The History of Ice Making
The history of the ice business in the world began in the 18th century, in the United States of America.
Before that, ice had been a luxury that only rich people could buy. Ice cut from water accumulations were transported to private homes or public buildings by horse-drawn carts. Icy ocean air seemed to be an impossible way to create a wholesale ice production, and that's why ice mongers mined lakes and ponds in the winter and brought them to huts where they were stored in ice wells.
In the late 18th century, an entrepreneur from New England, H.S. Fawcett, set up an ice factory. His first big success was his punch (a mixture of alcohol, fruit juices and spices). He produced this ice using water from ponds and rivers, a very slow way to produce it.
Fawcett understood that it was very easy to produce ice with sea water, thanks to the low temperature of it since it was near the freezing point.
Soon after that, another businessman created an ice factory using a similar principle.
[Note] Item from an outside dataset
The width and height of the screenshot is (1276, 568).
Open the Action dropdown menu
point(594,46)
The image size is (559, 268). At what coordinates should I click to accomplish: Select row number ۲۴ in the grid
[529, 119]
The ice he produced was the first of its kind for domestic refrigerators and for food storage.
The 19th century was the most important for the ice industry in the United States. Big ice factories were created and one of the biggest, in terms of its size, was commissioned in 1851. It began operating on the ice pond in New York.
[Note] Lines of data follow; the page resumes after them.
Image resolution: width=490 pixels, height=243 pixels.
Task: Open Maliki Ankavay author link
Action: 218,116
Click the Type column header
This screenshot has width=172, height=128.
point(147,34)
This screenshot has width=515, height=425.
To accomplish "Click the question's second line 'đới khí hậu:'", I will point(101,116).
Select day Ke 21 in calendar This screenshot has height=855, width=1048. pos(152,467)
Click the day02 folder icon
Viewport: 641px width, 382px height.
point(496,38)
Understanding the Refrigeration Process
The refrigeration process works on the principal of simple thermodynamics. Let’s use a simple example to understand the working of an air conditioner. The example shows how heat can be moved from one place to another depending on the difference between the two temperatures.
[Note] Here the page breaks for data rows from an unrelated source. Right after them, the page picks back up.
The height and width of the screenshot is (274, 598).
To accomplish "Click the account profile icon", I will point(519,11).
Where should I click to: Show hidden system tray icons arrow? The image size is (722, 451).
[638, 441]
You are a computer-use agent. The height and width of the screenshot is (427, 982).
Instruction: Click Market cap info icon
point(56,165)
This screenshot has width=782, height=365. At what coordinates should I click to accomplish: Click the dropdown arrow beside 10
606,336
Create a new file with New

Heat always moves from a place of higher temperature to a place of lower temperature, i.e., from a place where it gives more energy to a place where it gives less energy. The process of heat transfer can be done only if there is a pathway for heat to flow.
The heat flow path between the high temperature and low temperature is called heating or cooling medium as it carries heat. For transferring heat, there must be a temperature difference between the mediums. If there is no temperature difference, the heat will not move between the two mediums.
Now, let’s consider a simple example. Suppose we place a piece of ice and a spoon of hot water in a closed box. The water heats up and changes into vapour. The vapour is the heat carrying medium between the low temperature of the ice and high temperature of water. The heat travels from the heat source i.e. hot water to the ice, which is at a lower temperature.
Basic Components of an Ice Maker
This is the most basic type of ice, and you can cut it and cube it to get whatever shape you want. It is also usually the cheapest type of ice you can buy.
This is the most common type of ice in commercial settings. Most ice machines create cubes that are 1-inch in size. The cubes are then placed in a holder where they are accessible for scooping. You can also buy ice cube trays that make these cubes at home.
Flake ice is also a good choice for commercial settings. This ice is made by putting water into a super-cooled state. The water freezes, expands, and turns into flake ice.
This is a great choice for commercial settings because the flake ice is the only type of ice that can cool something down quickly without diluting it. For example, if you were to drink a beer that was cooled in flake ice, you wouldn’t have to wait for the beer to cycle from cold to room temperature.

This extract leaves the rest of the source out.